Though I expected a smiling pelican to trot over with a mouthful of fish for us, turns out that we actually had to fend dinner for ourselves, or buy it from someone who fended it out of the sea. I noticed we had a grill. Or, Nick did. One of the men, surely. We’d also learned of a fishing pier in the nearby town of Point Arena (pop: 449). Late afternoon, we could go down by the dockside and buy fresh fish from the fishermen.
We bought a hefty piece of perfectly-colored red salmon. Back at The House, with the sun setting behind us, Nick and I cooked the salmon on The Deck, sipping Anderson Valley beer and taking in the sound of the breakers on the shore below.
For desert, I found some old ice cream in the freezer. Ashley found an old pair of waders in a closet. Andrea found a yellow fisherwoman’s jacket. The three paired together quite well. With a bellyful of fish and dressed like assholes, we set out to find a bar. Little did we know we’d step right into the most surreal bar on America’s west coast: proprietor Artie Beacon’s ‘Beacon Light by the Sea’; a drinking hole straight out of a David Lynch movie, complete with a corrupt eeriness and danger you’d expect in Mulholland Drive or Twin Peaks.
We found The Beacon Light by driving north from The House. We were headed towards the town of Elk, hoping to find a bar with a fireplace, a deer head on the wall and a hot-buttered rum. We never made it to Elk. We noticed a rotating light from atop a hill and an adjacent handmade sign welcoming us to “Beacon Light by the Sea”. We made a right, straight into the driveway. We ascended a hill lined with farm and fire equipment, and got a glance at the bar- a kind of gaudy, neon trailer. Seemed like a good place to have a drink, or get skinned alive. We were feeling lucky, so we entered.
We made the right decision. Turns out that Artie is the former sheriff and has hours of stories about guests, both Bay Area and locals. There is a piano that I attempted. There is a library of books about shipwrecks and sea captains. There are $2 Budweisers. There was Artie, refusing to put ice in any good liquor we ordered. We left the Beacon Light giddy, our dreamlike weekend now fulfilled. It is sad to leave such a friendly, homey bar, but when you’ve got a cliffside manor with hot tub waiting for you, the drive goes by a bit quicker.
Sunday morning came. We had an amazing mimosa breakfast. Then, like so many Sundays before, it was time to pack up. First, one mystery was solved. Throughout the weekend, we had been guessing at what the owners of the house did for a living and how they could afford to have a vacation home like this. Then, we found a diploma in the bookshelf: Master of Philosophy. Apparently, philosophy paid for this little cloud in the sky.
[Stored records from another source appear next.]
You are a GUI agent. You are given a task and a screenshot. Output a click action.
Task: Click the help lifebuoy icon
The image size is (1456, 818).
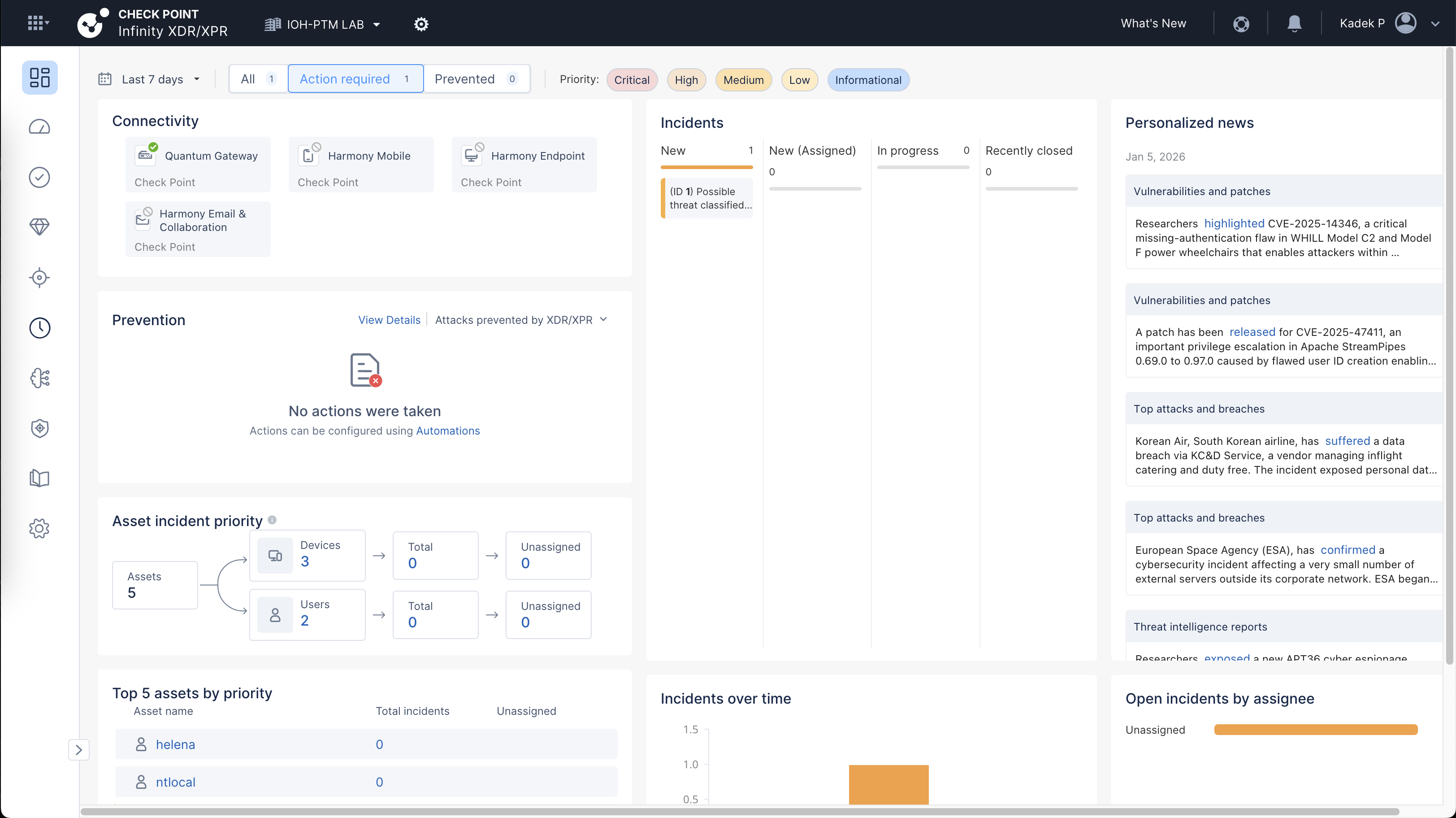(1241, 24)
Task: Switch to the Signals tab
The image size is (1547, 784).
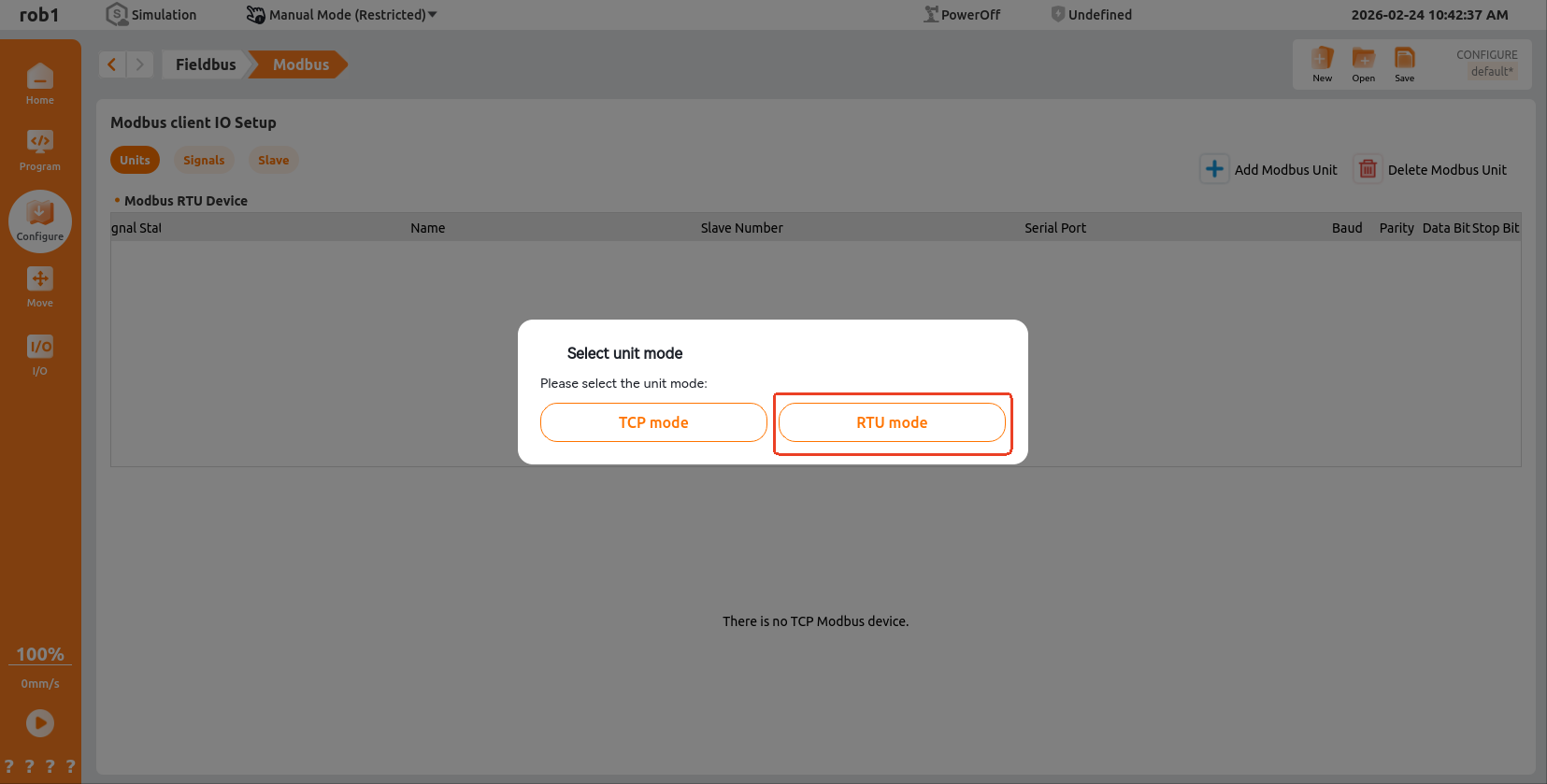Action: tap(204, 160)
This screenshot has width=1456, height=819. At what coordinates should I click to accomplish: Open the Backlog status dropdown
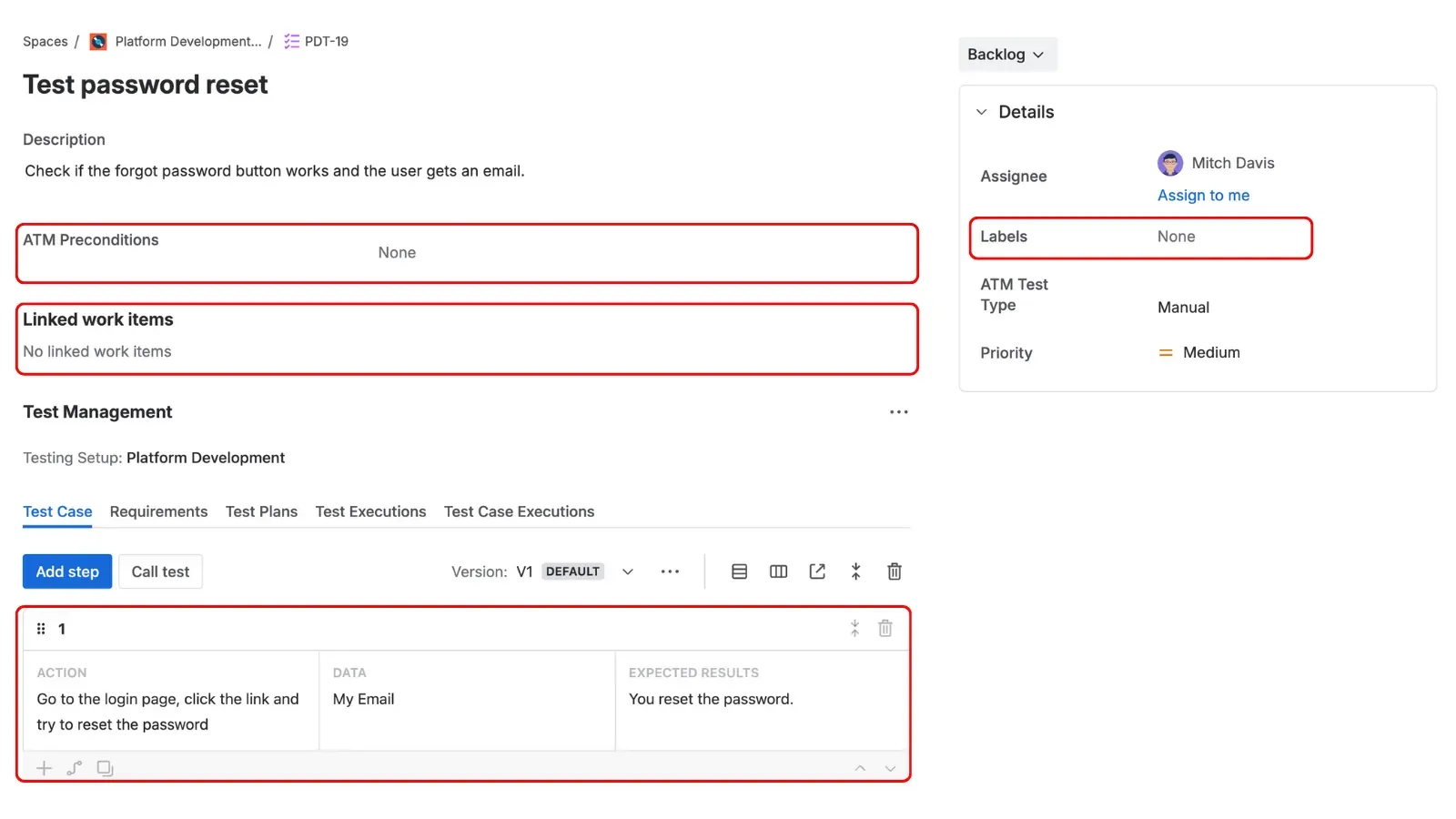[x=1006, y=54]
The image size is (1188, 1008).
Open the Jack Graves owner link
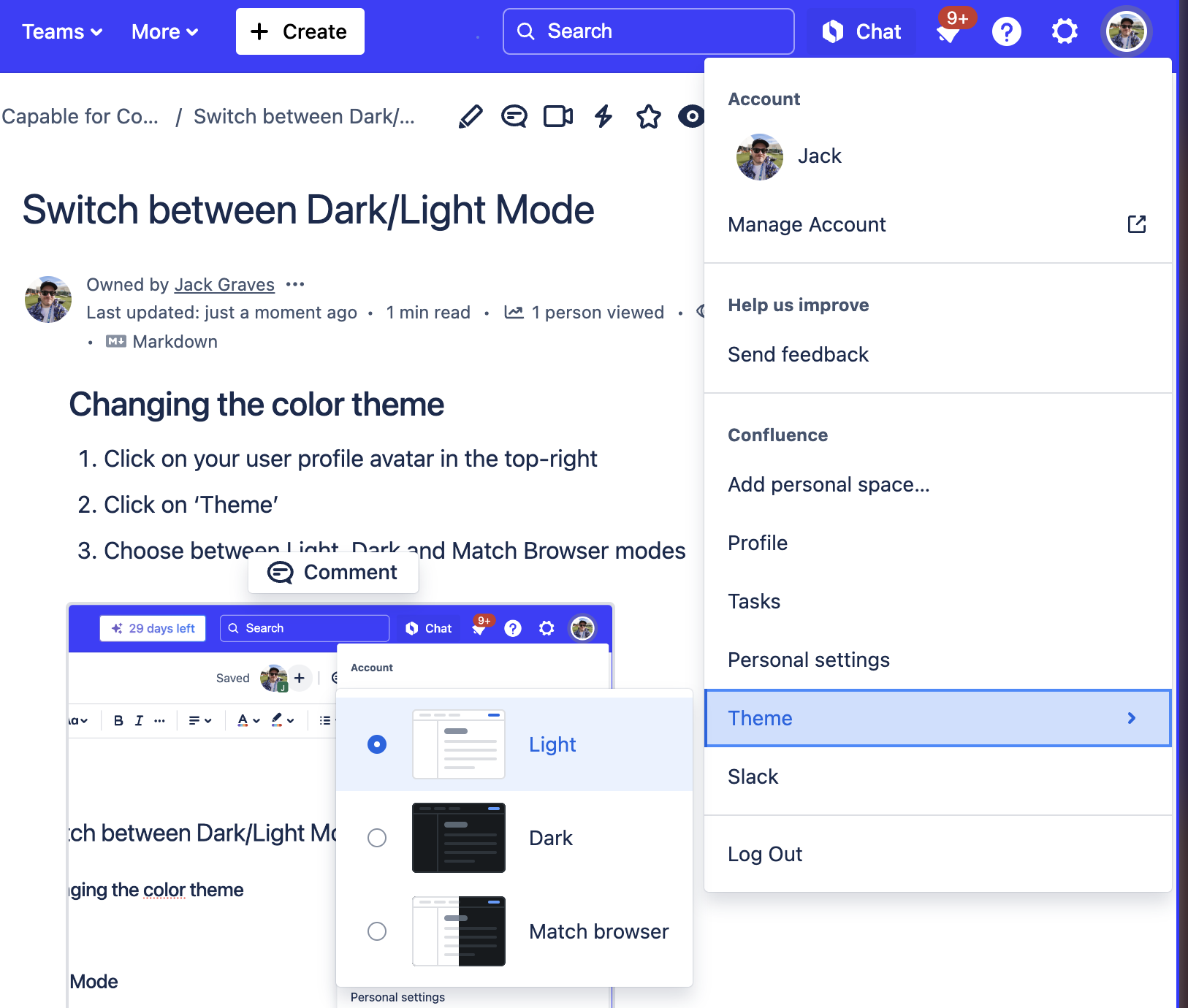click(x=224, y=285)
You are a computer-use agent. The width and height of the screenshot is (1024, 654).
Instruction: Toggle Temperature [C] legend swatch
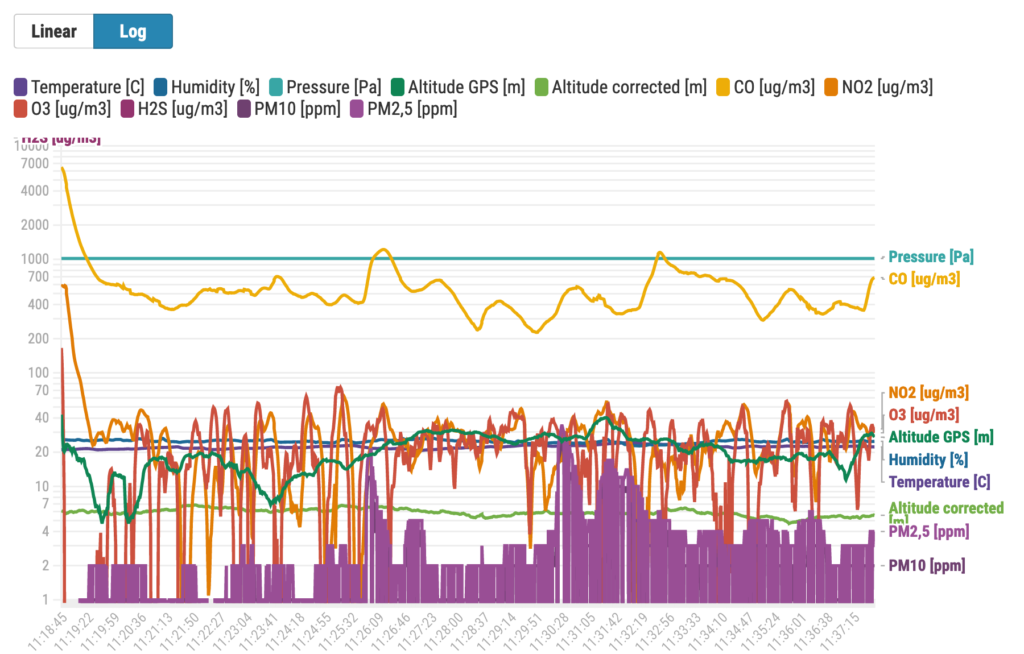(x=20, y=87)
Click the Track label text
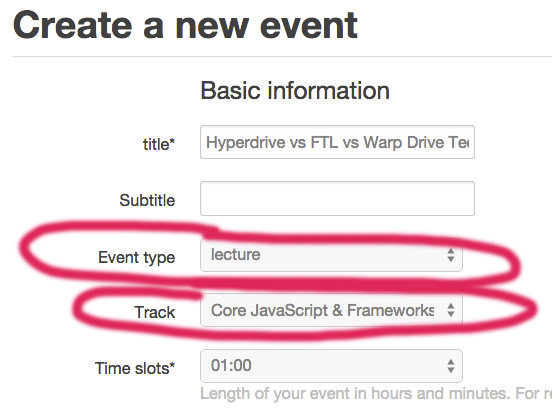This screenshot has height=412, width=552. click(155, 312)

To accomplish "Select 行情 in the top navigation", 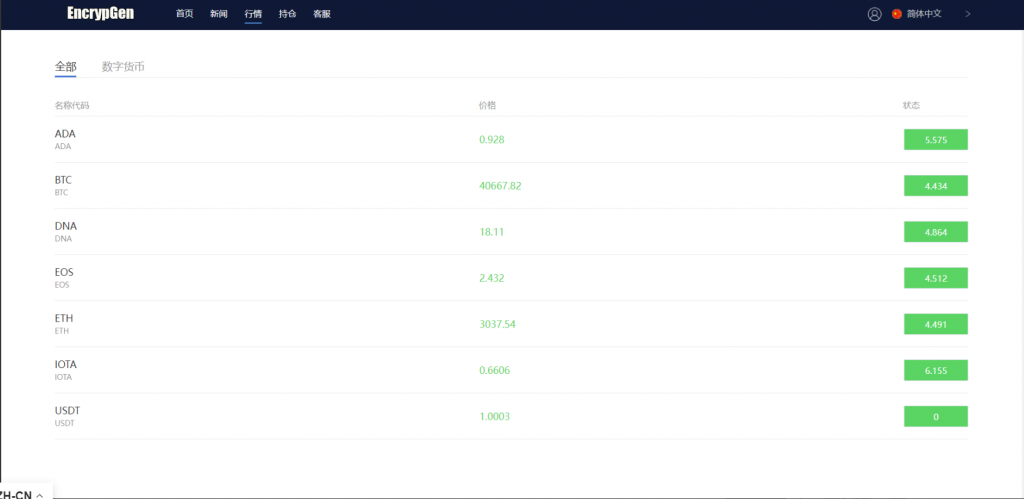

I guess the five of us had been doing it all wrong, by living and earning money in the physical world.
We took one last photo in front of The House. This seems to serve as evidence that the weekend actually happened.
Over the next year, there would be more weekends at The House, featuring an ever-changing cast of friends. There would be vomit in a clothes hamper, cioppino prepared the kitchen, intense chess matches, and more spectacular sunsets. There would be Paul, Doug and Ryan dancing to Bone Thugs N’ Harmony in their boxer shorts. Obscenities would be drawn on Bill’s face when he fell asleep prematurely. The house would provide more memories, but that first magical weekend still stands out in my mind.
Some images from our weekends at The House:
The House seems to be no longer available for vacation rental. There are other homes in the area, but they are lesser.
Point Arena Fishing Pier is a good place to go crabbing (season peaks in November). If you can’t catch anything, you can buy fresh from the local fishermen.